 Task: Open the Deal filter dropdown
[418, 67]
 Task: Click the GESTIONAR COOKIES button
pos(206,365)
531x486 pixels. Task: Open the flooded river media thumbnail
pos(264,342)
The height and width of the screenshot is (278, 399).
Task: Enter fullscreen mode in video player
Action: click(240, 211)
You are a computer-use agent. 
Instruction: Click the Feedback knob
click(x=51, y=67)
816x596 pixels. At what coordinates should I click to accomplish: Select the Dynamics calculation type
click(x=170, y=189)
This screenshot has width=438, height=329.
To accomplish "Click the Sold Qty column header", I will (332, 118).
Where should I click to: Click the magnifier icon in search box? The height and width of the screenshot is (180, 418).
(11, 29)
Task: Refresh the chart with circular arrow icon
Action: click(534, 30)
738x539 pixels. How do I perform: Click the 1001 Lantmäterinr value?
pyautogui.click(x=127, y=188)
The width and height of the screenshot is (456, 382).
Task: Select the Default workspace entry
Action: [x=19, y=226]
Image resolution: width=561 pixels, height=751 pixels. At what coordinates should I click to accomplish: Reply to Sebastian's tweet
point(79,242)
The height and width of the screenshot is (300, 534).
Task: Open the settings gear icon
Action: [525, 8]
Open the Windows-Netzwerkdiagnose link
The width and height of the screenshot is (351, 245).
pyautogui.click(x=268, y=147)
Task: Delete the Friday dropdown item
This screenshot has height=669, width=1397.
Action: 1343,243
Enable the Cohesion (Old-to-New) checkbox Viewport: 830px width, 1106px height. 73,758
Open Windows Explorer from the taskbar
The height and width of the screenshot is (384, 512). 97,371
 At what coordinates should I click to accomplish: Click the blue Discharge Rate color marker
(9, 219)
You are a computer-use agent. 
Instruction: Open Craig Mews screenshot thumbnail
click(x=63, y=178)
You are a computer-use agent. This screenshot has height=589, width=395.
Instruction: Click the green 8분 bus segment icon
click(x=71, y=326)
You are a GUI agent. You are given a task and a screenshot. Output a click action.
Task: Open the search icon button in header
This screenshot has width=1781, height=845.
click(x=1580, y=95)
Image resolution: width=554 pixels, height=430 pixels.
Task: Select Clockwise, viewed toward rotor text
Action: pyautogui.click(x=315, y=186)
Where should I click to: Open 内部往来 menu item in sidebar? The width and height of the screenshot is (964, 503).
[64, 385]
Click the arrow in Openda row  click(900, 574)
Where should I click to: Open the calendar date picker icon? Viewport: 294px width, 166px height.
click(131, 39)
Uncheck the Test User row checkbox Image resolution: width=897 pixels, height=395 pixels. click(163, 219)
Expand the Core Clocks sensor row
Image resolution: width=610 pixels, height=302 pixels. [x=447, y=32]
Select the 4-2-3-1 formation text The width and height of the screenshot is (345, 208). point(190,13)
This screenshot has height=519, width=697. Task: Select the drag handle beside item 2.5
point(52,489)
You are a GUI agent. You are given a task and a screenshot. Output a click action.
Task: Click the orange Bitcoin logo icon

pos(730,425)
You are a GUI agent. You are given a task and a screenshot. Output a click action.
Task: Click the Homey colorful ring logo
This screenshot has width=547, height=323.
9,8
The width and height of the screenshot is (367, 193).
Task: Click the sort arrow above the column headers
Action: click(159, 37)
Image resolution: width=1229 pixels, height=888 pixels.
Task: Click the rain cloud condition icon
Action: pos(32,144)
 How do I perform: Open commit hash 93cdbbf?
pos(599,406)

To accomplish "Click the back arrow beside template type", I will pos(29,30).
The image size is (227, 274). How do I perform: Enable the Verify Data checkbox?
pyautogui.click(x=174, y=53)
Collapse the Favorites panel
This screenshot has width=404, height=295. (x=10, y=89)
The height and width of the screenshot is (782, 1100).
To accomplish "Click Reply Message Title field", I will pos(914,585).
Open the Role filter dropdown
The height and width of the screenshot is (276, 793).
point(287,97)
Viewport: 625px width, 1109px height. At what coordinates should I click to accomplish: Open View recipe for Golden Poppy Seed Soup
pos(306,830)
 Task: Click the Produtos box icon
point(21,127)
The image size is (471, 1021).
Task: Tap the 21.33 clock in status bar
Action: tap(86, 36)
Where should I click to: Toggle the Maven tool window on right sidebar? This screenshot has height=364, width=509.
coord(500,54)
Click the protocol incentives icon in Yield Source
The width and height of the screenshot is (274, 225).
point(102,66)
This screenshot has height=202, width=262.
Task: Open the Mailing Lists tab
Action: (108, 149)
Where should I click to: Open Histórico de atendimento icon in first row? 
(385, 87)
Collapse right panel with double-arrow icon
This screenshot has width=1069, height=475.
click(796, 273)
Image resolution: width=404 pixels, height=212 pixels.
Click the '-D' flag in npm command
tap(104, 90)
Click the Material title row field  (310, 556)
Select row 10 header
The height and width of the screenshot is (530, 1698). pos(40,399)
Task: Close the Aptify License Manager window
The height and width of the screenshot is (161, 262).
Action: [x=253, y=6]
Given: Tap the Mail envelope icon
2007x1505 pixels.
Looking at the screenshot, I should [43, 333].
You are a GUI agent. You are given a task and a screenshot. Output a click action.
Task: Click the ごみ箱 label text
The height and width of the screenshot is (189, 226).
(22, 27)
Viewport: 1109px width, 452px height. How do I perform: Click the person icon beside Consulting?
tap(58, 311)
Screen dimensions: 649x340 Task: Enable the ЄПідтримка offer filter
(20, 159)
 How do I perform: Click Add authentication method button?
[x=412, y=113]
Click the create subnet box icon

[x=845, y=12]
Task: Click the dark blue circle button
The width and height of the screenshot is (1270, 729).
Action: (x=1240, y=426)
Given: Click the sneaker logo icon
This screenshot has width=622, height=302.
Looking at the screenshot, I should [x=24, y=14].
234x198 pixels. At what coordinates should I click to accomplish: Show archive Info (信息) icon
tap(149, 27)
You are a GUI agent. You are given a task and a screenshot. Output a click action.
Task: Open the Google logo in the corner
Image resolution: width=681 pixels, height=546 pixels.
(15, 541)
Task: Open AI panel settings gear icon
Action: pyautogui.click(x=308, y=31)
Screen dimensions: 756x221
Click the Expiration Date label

Brief: Find every line of the records holding "label". Answer with the count alone.

Answer section: 2